On Labor Day, the day before he was to start his new job, Mark was barbequing. Suddenly the grass under the gas grilled ignited and moved rapidly under the storage building between my house and the guest house. The fire quickly became massive and was out of control. Neighbors came with shovels and hoses and tried to help my husband get the fire out. Of course, 911 was called and before the ordeal was over three days later, eight different fire departments with heavy equipment including helicopters and bulldozers were involved in containing the 440 acres that was ultimately burned. The storage building was a complete loss and mom’s roof and windows were damaged. Fortunately, no other structures were burned. The 440 acres was undeveloped wooded land behind our home. Once again, thank goodness!

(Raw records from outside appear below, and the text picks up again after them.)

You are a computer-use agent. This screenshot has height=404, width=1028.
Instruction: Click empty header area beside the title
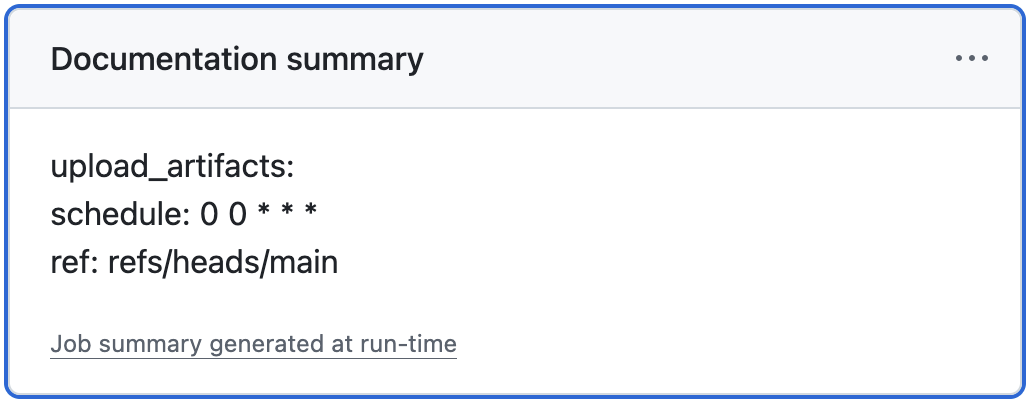click(680, 60)
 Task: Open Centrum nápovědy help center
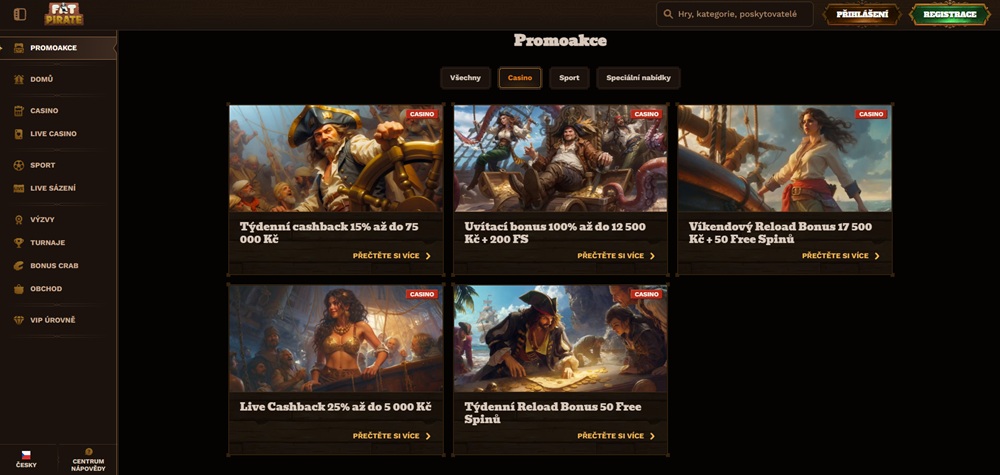click(88, 460)
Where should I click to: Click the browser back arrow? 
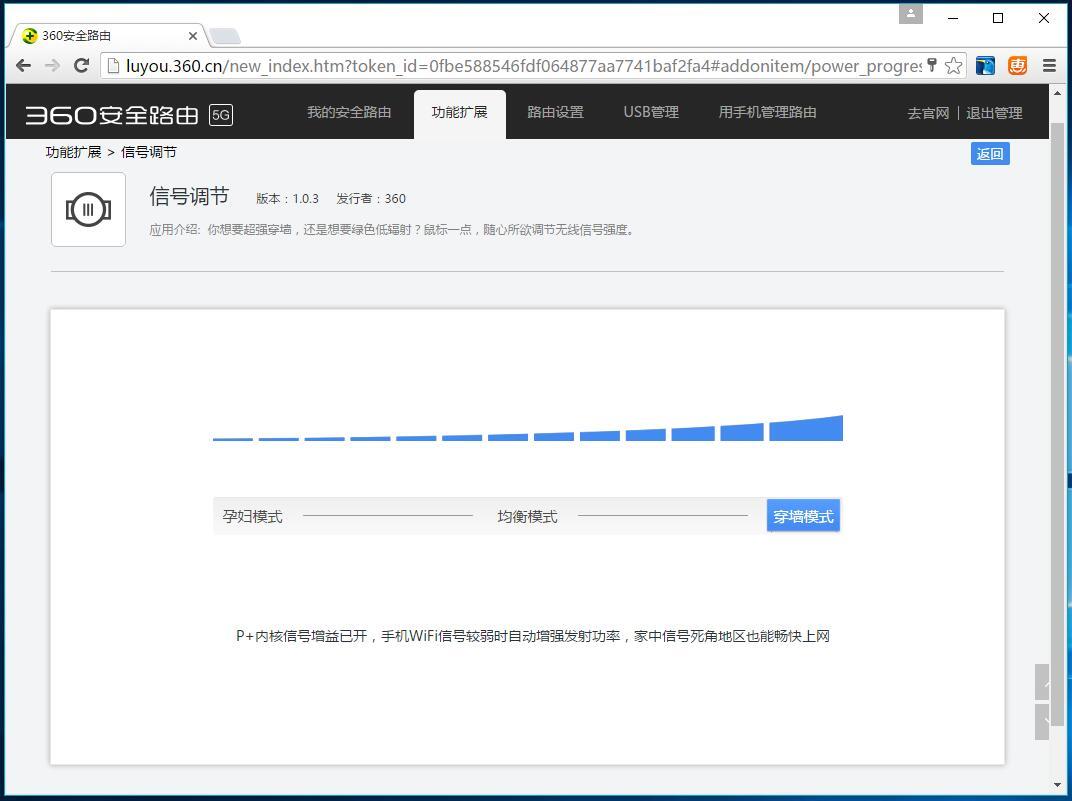[23, 65]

Mom’s place was damaged enough that she did not need to stay out there, so we moved her into the house with us. We moved from our master bedroom downstairs and put mom in that room. Our bedroom became one of the two upstairs. Once again, we found ourselves moving furniture almost on a daily basis. As time has moved forward, mom’s mobility has become more restricted. Her needs have increased dramatically. All the while, my house has been becoming more and more of an issue.  My plate has been full with some things over which I had little control. Day after day mom suffered with unrelenting pain. I was becoming overwhelmed with depression.  I found myself paralyzed, stifled in my own home.

Mom is doing as well as can be expected. I know there will come a day when I will no longer be able to keep her at home, but until then we have adjusted to living together. I want her to be with me as long as is possible. She and I will know when that time comes, and then we will make the decisions we need to make. For now we work through the challenges we encounter, and I find myself sometimes frustrated. Mom has a quirky sense of humor, somewhat different than mine. Most of the time, we end up laughing over whatever we saw as a problem.

So, this long tale is how my home came to be in a state of pandemonium! My mission now is to recapture my home and find the peaceful tranquility that I so long for through quilting, while I enjoy spending time with my husband and mom and making many more quilts. I truly believe that if I live each day as if it were my last day, I will find pleasure in all that is around me. Each day I am moving forward with my goals, making progress and seeing my efforts paying off.

If you made it through to this point, I would like to say thank you. I do realize this was a long rant!